Building on @pv.'s answer, and vectorising the inner loop, the following gives a substantial speedup (EDIT: changed the expensive numpy.tile to using numpy.lib.stride_tricks.as_strided):

import numpy
from scipy import interpolate

nx = 30
ny = 40
nz = 50

y = numpy.random.randn(nx, ny, nz)
x = numpy.float64(numpy.arange(0, nz))

# We select some locations in the range [0.1, nz-0.1]
new_z = numpy.random.random_integers(1, (nz-1)*10, size=(nx, ny))/10.0

# y is a 3D ndarray
# x is a 1D ndarray with the abcissa values
# new_z is a 2D array

def original_interpolation():
    result = numpy.empty(y.shape[:-1])
    for i in range(nx):
        for j in range(ny):
            f = interpolate.interp1d(x, y[i, j], axis=-1, kind='linear')
            result[i, j] = f(new_z[i, j])

    return result

grid_x, grid_y = numpy.mgrid[0:nx, 0:ny]
def faster_interpolation():
    flat_new_z = new_z.ravel()
    k = numpy.searchsorted(x, flat_new_z)
    k = k.reshape(nx, ny)

    lower_index = [grid_x, grid_y, k-1]
    upper_index = [grid_x, grid_y, k]

    tiled_x = numpy.lib.stride_tricks.as_strided(x, shape=(nx, ny, nz), 
        strides=(0, 0, x.itemsize))

    z_upper = tiled_x[upper_index]
    z_lower = tiled_x[lower_index]

    z_step = z_upper - z_lower
    z_delta = new_z - z_lower

    y_lower = y[lower_index]
    result = y_lower + z_delta * (y[upper_index] - y_lower)/z_step

    return result

# both should be the same (giving a small difference)
print numpy.max(
        numpy.abs(original_interpolation() - faster_interpolation()))

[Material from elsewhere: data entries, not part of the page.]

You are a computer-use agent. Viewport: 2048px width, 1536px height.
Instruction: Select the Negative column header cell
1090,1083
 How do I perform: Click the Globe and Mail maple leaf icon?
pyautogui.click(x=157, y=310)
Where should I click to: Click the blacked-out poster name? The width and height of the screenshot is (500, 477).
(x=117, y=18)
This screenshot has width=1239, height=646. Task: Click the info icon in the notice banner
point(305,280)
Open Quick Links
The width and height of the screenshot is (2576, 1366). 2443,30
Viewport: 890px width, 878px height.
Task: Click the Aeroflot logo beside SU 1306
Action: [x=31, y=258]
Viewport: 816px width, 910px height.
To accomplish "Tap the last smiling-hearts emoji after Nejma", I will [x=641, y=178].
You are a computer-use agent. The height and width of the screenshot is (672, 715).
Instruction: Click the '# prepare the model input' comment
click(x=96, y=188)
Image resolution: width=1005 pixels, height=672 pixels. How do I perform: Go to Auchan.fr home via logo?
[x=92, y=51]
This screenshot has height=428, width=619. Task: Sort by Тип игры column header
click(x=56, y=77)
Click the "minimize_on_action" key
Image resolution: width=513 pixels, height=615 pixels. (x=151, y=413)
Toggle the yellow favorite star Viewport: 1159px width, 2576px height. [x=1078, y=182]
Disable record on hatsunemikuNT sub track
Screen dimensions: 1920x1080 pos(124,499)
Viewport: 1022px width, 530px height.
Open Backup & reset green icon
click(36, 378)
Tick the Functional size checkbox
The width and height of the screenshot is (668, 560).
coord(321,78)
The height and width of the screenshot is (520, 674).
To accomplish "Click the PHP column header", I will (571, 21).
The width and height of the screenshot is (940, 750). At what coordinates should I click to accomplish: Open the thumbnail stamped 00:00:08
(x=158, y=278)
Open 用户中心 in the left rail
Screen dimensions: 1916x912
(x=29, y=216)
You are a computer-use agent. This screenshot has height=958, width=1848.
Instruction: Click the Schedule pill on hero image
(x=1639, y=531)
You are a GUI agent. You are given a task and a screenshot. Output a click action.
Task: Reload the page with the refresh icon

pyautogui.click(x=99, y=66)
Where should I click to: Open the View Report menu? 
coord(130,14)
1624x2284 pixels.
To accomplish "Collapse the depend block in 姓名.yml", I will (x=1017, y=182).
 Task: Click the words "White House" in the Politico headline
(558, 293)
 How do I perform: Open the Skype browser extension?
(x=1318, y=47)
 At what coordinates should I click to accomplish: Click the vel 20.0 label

That gives the following times on my machine:

In [8]: timeit foo.original_interpolation()
10 loops, best of 3: 102 ms per loop

In [9]: timeit foo.faster_interpolation()
1000 loops, best of 3: 564 us per loop

Going to nx = 300, ny = 300 and nz = 500, gives a 130x speedup:

In [2]: timeit original_interpolation()
1 loops, best of 3: 8.27 s per loop

In [3]: timeit faster_interpolation()
10 loops, best of 3: 60.1 ms per loop

You'd need a write your own algorithm for cubic interpolation, but it shouldn't be so hard.